Karolin Meunier (geb. 1975): In ihrem Film Modell Figur entwirft Karolin Meunier ein scheinbar wissenschaftlich und theoretisch fundiertes Schaubild zur Analyse der Beziehung zwischen realer und fiktiver Person, Autorschaft und Figur sowie deren Bezug zur Öffentlichkeit. Die Verzweigungen des Diagramms werden im Verlauf der Aufnahme immer undurchsichtiger und die Erläuterungen zunehmend abstrakt, bis schließlich beides für den Außenstehenden nicht mehr nachzuvollziehen ist. Die extremen Formen der Selbstbefragung werden so humorvoll auf die Spitze getrieben und als Farce entlarvt.
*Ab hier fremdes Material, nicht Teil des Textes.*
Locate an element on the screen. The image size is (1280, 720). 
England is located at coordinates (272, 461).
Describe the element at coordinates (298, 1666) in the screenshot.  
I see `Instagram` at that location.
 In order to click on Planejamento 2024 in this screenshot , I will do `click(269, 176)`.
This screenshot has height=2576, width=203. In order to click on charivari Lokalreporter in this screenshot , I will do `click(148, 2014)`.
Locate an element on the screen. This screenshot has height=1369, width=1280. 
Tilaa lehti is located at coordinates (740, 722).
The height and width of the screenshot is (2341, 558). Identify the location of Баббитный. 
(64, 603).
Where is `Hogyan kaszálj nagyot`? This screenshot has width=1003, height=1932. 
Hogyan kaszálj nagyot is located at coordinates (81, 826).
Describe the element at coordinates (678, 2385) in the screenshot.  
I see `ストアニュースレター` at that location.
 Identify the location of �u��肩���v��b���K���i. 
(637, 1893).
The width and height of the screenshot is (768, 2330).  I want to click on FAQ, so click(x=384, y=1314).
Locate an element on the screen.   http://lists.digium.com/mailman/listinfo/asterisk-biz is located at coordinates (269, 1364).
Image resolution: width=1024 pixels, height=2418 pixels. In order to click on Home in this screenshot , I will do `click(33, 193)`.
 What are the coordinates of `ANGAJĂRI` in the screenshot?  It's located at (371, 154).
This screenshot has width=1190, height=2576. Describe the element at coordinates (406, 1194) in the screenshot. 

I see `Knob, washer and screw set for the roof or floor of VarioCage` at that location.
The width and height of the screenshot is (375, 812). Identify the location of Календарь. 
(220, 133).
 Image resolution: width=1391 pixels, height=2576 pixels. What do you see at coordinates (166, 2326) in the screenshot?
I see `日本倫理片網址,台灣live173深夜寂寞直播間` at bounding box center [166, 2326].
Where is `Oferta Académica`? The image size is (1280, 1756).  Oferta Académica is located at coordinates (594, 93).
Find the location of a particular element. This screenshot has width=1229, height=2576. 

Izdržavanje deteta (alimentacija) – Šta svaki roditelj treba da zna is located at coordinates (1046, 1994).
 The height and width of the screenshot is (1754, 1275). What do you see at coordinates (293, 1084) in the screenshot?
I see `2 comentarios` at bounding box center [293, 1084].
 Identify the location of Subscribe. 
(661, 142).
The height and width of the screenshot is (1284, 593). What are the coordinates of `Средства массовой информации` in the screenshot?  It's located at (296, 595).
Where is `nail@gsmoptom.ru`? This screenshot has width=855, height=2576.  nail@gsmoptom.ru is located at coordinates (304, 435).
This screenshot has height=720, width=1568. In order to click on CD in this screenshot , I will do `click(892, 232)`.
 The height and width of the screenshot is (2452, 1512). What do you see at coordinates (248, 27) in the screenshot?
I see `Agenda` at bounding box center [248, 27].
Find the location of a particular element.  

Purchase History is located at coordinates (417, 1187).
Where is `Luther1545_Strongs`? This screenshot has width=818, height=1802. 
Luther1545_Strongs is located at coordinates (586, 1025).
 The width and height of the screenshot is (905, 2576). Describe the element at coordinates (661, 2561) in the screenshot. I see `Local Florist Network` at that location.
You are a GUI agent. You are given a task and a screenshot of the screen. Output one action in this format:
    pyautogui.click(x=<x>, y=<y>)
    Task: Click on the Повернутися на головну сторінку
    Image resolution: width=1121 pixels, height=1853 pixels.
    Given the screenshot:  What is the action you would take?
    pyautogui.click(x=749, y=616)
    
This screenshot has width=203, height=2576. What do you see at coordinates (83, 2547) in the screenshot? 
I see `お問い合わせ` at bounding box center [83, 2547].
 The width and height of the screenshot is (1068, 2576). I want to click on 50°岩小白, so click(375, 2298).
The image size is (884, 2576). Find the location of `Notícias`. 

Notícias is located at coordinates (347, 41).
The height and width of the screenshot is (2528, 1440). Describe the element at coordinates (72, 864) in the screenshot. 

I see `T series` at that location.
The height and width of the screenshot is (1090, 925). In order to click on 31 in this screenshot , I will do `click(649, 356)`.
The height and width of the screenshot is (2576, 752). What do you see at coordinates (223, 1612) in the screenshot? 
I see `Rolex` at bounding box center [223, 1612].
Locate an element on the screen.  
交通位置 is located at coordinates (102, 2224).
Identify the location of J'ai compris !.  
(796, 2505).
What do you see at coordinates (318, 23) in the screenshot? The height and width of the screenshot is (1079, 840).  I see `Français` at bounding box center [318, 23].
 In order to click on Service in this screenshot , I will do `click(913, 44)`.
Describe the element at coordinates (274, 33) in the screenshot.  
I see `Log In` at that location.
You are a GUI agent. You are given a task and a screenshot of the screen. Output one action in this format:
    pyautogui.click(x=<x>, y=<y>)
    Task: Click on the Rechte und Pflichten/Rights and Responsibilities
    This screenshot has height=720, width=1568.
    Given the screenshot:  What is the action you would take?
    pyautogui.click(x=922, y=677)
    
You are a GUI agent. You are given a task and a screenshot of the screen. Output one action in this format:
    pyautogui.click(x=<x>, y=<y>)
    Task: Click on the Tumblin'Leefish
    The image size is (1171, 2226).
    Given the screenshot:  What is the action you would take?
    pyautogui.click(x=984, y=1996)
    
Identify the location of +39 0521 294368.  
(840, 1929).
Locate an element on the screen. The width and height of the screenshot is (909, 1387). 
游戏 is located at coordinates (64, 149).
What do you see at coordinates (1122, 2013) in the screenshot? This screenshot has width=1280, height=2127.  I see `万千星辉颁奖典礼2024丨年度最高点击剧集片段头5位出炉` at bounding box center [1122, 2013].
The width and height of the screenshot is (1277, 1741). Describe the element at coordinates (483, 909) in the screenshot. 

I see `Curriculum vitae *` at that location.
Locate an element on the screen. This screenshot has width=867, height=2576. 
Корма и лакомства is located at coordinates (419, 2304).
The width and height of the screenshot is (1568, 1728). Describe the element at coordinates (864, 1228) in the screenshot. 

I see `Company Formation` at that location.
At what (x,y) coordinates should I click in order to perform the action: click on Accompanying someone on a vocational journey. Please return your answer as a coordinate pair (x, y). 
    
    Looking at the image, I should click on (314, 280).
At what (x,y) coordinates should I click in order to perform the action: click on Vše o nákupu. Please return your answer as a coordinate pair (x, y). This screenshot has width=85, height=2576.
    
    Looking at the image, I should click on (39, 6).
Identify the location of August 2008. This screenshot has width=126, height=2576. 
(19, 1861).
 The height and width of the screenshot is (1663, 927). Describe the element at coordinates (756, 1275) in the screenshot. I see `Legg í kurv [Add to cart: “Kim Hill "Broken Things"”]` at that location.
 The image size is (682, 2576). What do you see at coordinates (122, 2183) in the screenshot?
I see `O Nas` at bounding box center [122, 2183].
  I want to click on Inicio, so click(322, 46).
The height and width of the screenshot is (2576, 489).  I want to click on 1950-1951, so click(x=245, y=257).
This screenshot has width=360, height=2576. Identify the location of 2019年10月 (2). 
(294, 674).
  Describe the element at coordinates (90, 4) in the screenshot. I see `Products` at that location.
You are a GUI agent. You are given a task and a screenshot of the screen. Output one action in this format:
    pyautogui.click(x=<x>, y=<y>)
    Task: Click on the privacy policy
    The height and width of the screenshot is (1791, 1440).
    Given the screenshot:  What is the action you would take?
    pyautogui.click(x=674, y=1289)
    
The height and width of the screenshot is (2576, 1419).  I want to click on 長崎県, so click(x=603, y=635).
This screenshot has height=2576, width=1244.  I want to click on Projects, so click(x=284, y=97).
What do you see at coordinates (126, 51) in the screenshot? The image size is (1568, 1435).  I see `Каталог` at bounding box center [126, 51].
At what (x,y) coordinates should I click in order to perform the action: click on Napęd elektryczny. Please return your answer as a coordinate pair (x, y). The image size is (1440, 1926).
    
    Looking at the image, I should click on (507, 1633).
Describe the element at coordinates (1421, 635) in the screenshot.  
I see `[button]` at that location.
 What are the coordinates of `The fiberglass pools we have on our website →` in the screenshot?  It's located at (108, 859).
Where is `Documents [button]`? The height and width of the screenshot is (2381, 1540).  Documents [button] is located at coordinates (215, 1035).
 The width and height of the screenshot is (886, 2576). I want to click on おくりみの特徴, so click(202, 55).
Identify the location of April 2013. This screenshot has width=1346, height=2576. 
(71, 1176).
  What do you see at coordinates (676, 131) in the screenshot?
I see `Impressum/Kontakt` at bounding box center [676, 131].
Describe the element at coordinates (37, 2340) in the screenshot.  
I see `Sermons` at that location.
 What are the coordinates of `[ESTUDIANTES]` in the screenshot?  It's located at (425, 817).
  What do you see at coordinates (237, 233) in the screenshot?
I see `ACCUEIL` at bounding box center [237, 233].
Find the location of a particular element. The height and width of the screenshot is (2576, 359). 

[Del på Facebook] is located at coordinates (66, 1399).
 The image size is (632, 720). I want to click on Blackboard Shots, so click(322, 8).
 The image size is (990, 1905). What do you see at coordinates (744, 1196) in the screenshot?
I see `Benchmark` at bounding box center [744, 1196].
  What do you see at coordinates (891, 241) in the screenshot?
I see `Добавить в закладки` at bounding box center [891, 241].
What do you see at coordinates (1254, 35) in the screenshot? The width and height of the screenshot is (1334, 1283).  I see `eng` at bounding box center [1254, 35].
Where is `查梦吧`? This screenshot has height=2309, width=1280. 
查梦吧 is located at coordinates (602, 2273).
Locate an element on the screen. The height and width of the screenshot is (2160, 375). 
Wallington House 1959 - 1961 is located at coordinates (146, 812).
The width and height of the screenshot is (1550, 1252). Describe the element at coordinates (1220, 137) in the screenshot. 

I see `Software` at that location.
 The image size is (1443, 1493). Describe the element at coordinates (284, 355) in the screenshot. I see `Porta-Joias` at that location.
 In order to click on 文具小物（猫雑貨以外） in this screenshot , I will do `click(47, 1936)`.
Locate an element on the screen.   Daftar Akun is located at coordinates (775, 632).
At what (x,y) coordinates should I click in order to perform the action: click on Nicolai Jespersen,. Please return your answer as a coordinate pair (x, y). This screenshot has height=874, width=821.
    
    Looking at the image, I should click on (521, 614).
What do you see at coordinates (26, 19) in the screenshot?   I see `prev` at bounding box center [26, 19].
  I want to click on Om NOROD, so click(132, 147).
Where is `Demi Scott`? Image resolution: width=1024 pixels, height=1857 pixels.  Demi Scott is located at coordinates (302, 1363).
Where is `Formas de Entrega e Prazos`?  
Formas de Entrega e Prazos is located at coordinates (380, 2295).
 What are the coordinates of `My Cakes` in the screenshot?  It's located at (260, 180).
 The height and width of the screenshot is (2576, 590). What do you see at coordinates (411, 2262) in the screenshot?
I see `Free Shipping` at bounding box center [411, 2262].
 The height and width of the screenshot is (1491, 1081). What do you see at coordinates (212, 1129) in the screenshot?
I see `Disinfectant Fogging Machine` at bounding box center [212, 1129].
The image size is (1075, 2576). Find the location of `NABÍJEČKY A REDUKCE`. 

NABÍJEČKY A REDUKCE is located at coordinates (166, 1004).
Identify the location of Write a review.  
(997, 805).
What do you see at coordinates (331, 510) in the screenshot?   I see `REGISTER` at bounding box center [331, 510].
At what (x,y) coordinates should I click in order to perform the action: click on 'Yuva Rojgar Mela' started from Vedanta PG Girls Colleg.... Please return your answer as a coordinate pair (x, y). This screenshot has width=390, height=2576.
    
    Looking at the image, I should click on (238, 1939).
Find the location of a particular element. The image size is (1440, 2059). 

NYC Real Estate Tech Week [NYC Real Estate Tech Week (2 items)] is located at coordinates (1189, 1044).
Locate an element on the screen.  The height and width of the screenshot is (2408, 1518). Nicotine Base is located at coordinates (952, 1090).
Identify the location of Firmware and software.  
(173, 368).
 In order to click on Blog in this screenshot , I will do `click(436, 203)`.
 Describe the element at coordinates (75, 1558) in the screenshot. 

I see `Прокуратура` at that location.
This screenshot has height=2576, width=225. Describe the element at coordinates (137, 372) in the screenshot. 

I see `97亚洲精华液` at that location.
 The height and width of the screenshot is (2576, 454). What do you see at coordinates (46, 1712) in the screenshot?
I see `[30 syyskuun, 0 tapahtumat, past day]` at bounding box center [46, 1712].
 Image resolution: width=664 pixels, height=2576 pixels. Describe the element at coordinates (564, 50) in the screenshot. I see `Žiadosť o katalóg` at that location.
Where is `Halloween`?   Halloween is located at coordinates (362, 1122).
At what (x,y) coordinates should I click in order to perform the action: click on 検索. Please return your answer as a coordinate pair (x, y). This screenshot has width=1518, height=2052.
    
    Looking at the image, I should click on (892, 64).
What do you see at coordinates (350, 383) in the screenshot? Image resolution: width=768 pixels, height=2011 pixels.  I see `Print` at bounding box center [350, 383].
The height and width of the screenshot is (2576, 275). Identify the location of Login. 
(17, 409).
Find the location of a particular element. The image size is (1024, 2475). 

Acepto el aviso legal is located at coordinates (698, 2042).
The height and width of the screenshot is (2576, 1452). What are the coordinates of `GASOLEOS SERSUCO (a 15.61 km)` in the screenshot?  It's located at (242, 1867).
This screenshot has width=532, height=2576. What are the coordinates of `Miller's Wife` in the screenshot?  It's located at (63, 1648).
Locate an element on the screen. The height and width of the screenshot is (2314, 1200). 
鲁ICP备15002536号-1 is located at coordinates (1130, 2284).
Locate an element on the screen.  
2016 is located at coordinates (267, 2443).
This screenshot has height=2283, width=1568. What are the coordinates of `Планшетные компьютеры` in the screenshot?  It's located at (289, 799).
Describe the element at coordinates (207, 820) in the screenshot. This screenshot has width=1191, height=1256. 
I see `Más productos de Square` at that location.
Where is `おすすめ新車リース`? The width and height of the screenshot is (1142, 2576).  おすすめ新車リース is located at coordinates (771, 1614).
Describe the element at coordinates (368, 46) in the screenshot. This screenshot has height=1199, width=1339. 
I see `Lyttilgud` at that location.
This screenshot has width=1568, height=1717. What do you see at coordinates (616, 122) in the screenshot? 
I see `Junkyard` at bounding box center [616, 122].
Patrick Rieve (geb. 1971): Patrick Rieves Zeichnungen und Collagen nähern sich städtischen Räumen – den privaten und öffentlichen. Die persönliche Kenntnis urbaner Situationen fungiert hier als Plattform, Lebensraum aus verschiedenen Blickwinkeln zu erfassen, zu dekonstruieren und so das Unbekannte im Vertrauten herauszuarbeiten. Rieves Papierarbeiten in unterschiedlichen Formaten und reduzierter Farbigkeit vermischen die Formensprache von Tattoo-, Comic- und Architekturzeichnung und werden zu weitläufigen Wandarbeiten zusammengestellt.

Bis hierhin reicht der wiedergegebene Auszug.